■ **Entries for finding displayed items**

________________

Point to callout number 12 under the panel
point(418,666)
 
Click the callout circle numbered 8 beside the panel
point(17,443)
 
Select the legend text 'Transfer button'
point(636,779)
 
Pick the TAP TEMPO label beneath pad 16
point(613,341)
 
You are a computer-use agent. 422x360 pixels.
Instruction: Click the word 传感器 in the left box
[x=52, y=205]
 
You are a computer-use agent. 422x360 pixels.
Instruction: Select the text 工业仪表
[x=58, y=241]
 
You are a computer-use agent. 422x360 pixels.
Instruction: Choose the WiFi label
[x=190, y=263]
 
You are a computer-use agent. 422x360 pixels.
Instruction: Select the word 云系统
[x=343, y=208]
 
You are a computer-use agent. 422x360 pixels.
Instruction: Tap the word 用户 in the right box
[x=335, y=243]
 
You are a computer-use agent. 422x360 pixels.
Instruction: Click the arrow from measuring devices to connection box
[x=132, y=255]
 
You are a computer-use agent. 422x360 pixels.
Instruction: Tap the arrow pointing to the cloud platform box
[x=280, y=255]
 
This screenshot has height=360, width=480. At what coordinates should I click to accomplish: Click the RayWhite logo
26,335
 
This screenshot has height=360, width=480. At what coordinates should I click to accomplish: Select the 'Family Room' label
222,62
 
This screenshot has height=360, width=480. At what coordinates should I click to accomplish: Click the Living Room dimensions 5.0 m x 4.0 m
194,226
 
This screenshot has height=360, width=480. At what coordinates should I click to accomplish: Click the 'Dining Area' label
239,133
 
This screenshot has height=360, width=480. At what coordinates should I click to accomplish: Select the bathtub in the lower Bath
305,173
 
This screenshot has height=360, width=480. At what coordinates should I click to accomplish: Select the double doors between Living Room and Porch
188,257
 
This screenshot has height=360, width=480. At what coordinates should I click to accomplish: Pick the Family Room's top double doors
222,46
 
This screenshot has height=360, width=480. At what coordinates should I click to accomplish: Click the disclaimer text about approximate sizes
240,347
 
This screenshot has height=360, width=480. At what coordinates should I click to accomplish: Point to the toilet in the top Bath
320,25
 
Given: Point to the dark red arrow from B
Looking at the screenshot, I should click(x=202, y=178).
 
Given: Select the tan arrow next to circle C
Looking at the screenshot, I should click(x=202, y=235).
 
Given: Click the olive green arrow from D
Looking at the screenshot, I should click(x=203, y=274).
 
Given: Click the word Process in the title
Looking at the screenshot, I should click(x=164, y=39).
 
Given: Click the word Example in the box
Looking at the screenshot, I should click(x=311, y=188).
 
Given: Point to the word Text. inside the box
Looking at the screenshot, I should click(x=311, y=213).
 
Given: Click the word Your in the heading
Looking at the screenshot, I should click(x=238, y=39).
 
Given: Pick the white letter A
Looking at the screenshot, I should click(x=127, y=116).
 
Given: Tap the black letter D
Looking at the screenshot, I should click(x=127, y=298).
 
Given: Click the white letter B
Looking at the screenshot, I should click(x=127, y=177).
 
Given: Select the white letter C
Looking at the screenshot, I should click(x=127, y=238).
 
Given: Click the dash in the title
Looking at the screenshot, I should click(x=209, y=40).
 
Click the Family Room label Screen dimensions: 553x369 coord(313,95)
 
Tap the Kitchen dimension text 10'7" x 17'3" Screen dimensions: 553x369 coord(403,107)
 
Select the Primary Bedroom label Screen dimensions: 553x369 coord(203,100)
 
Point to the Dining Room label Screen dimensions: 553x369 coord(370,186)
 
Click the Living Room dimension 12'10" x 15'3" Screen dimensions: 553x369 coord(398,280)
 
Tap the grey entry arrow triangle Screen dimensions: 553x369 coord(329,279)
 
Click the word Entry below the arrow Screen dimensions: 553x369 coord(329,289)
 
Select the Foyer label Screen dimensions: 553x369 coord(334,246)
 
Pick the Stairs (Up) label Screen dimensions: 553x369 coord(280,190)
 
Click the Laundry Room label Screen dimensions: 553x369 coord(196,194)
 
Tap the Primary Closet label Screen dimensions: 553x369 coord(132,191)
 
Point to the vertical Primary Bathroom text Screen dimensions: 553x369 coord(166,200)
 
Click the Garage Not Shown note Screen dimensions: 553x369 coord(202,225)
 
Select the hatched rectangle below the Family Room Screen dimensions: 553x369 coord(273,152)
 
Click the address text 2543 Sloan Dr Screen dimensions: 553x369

________________

■ **PROBLEM**
Rewrite the entries above with "Screen dimensions" changed to "Display size" wherever it occurs, keeping everything else the same.

■ **CORRECT ANSWER**
Point to callout number 12 under the panel
point(418,666)
 
Click the callout circle numbered 8 beside the panel
point(17,443)
 
Select the legend text 'Transfer button'
point(636,779)
 
Pick the TAP TEMPO label beneath pad 16
point(613,341)
 
You are a computer-use agent. 422x360 pixels.
Instruction: Click the word 传感器 in the left box
[x=52, y=205]
 
You are a computer-use agent. 422x360 pixels.
Instruction: Select the text 工业仪表
[x=58, y=241]
 
You are a computer-use agent. 422x360 pixels.
Instruction: Choose the WiFi label
[x=190, y=263]
 
You are a computer-use agent. 422x360 pixels.
Instruction: Select the word 云系统
[x=343, y=208]
 
You are a computer-use agent. 422x360 pixels.
Instruction: Tap the word 用户 in the right box
[x=335, y=243]
 
You are a computer-use agent. 422x360 pixels.
Instruction: Click the arrow from measuring devices to connection box
[x=132, y=255]
 
You are a computer-use agent. 422x360 pixels.
Instruction: Tap the arrow pointing to the cloud platform box
[x=280, y=255]
 
This screenshot has height=360, width=480. At what coordinates should I click to accomplish: Click the RayWhite logo
26,335
 
This screenshot has height=360, width=480. At what coordinates should I click to accomplish: Select the 'Family Room' label
222,62
 
This screenshot has height=360, width=480. At what coordinates should I click to accomplish: Click the Living Room dimensions 5.0 m x 4.0 m
194,226
 
This screenshot has height=360, width=480. At what coordinates should I click to accomplish: Click the 'Dining Area' label
239,133
 
This screenshot has height=360, width=480. At what coordinates should I click to accomplish: Select the bathtub in the lower Bath
305,173
 
This screenshot has height=360, width=480. At what coordinates should I click to accomplish: Select the double doors between Living Room and Porch
188,257
 
This screenshot has height=360, width=480. At what coordinates should I click to accomplish: Pick the Family Room's top double doors
222,46
 
This screenshot has height=360, width=480. At what coordinates should I click to accomplish: Click the disclaimer text about approximate sizes
240,347
 
This screenshot has height=360, width=480. At what coordinates should I click to accomplish: Point to the toilet in the top Bath
320,25
 
Given: Point to the dark red arrow from B
Looking at the screenshot, I should click(x=202, y=178).
 
Given: Select the tan arrow next to circle C
Looking at the screenshot, I should click(x=202, y=235).
 
Given: Click the olive green arrow from D
Looking at the screenshot, I should click(x=203, y=274).
 
Given: Click the word Process in the title
Looking at the screenshot, I should click(x=164, y=39).
 
Given: Click the word Example in the box
Looking at the screenshot, I should click(x=311, y=188).
 
Given: Point to the word Text. inside the box
Looking at the screenshot, I should click(x=311, y=213).
 
Given: Click the word Your in the heading
Looking at the screenshot, I should click(x=238, y=39).
 
Given: Pick the white letter A
Looking at the screenshot, I should click(x=127, y=116).
 
Given: Tap the black letter D
Looking at the screenshot, I should click(x=127, y=298).
 
Given: Click the white letter B
Looking at the screenshot, I should click(x=127, y=177).
 
Given: Select the white letter C
Looking at the screenshot, I should click(x=127, y=238).
 
Given: Click the dash in the title
Looking at the screenshot, I should click(x=209, y=40).
 
Click the Family Room label Display size: 553x369 coord(313,95)
 
Tap the Kitchen dimension text 10'7" x 17'3" Display size: 553x369 coord(403,107)
 
Select the Primary Bedroom label Display size: 553x369 coord(203,100)
 
Point to the Dining Room label Display size: 553x369 coord(370,186)
 
Click the Living Room dimension 12'10" x 15'3" Display size: 553x369 coord(398,280)
 
Tap the grey entry arrow triangle Display size: 553x369 coord(329,279)
 
Click the word Entry below the arrow Display size: 553x369 coord(329,289)
 
Select the Foyer label Display size: 553x369 coord(334,246)
 
Pick the Stairs (Up) label Display size: 553x369 coord(280,190)
 
Click the Laundry Room label Display size: 553x369 coord(196,194)
 
Tap the Primary Closet label Display size: 553x369 coord(132,191)
 
Point to the vertical Primary Bathroom text Display size: 553x369 coord(166,200)
 
Click the Garage Not Shown note Display size: 553x369 coord(202,225)
 
Select the hatched rectangle below the Family Room Display size: 553x369 coord(273,152)
 
Click the address text 2543 Sloan Dr Display size: 553x369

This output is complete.